And from Oregon to Maine, residents and policymakers have argued the harmful impact of the low-frequency thrum created by wind turbines, threatening legislation to impede the growth of the wind energy industry.

But what if, rather than alter homes against jet engine noise pollution or halt a promising energy alternative, jet propulsion and wind turbine systems were altered to reduce noise at the source?

A GE Global Research team, under the leadership of Umesh Paliath and Giridhar Jothiprasad, did just that by studying the complex behavior of air as it passes through jet exhaust nozzles and over wind turbine blades.

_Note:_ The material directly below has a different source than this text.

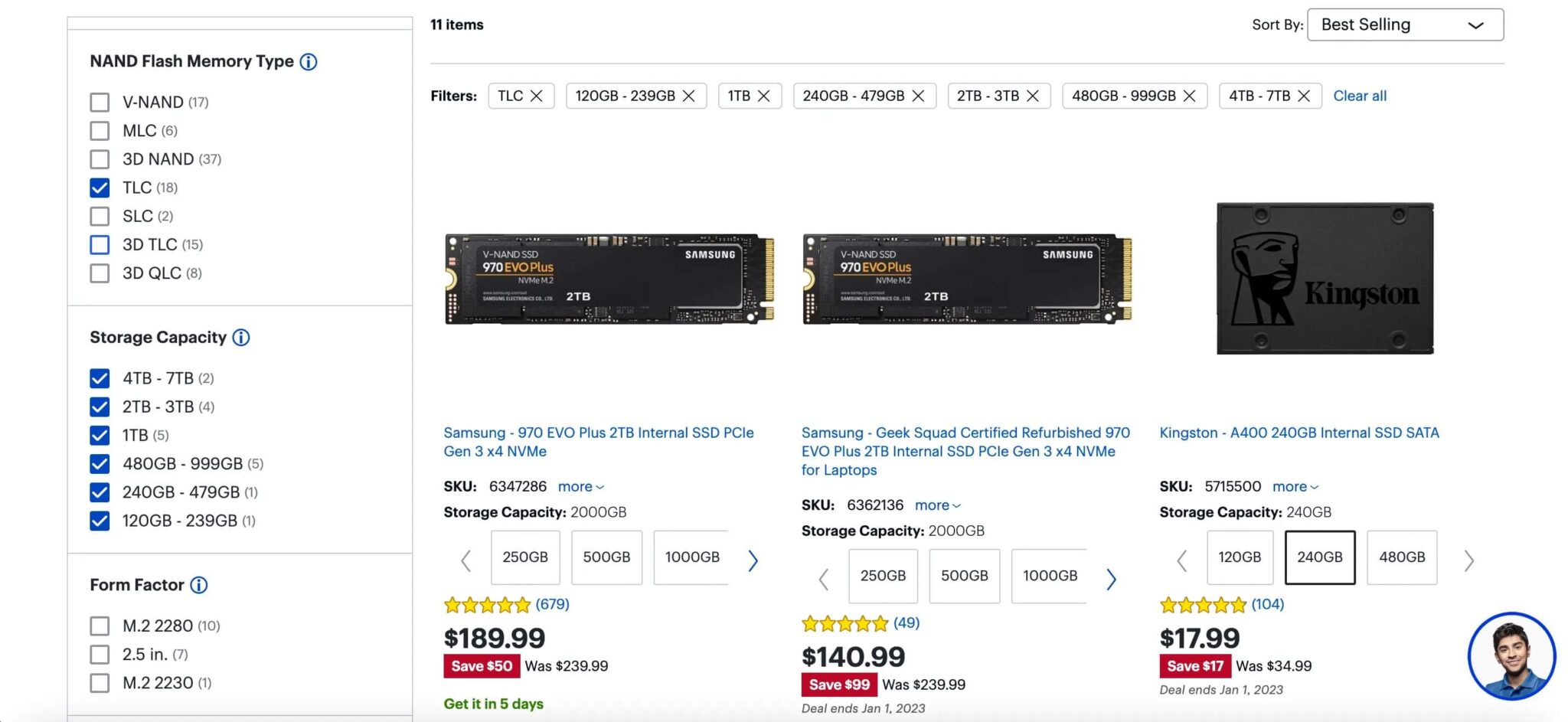This screenshot has height=722, width=1568.
Task: Click right arrow on 970 EVO capacity carousel
Action: coord(753,560)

Utilizing the Argonne Leadership Computing Facility’s (ALCF) high-performance computers, the GE team relied on large eddy simulations (LES) to understand and predict these turbulent flow features, measuring quantities such as velocity, temperature and pressure. Information derived from these simulations, notes Paliath, is key to developing quieter, more efficient wind turbines and jet engines.

Turbulent flow from exhaust nozzles and around wind turbine blades contains unsteady vortices of many scales that interact with each other over a large range of time scales. GE Global Research leveraged LES to accurately characterize some of the key flow physics of this multi-scale turbulent mixing phenomenon that occurs in real industrial applications.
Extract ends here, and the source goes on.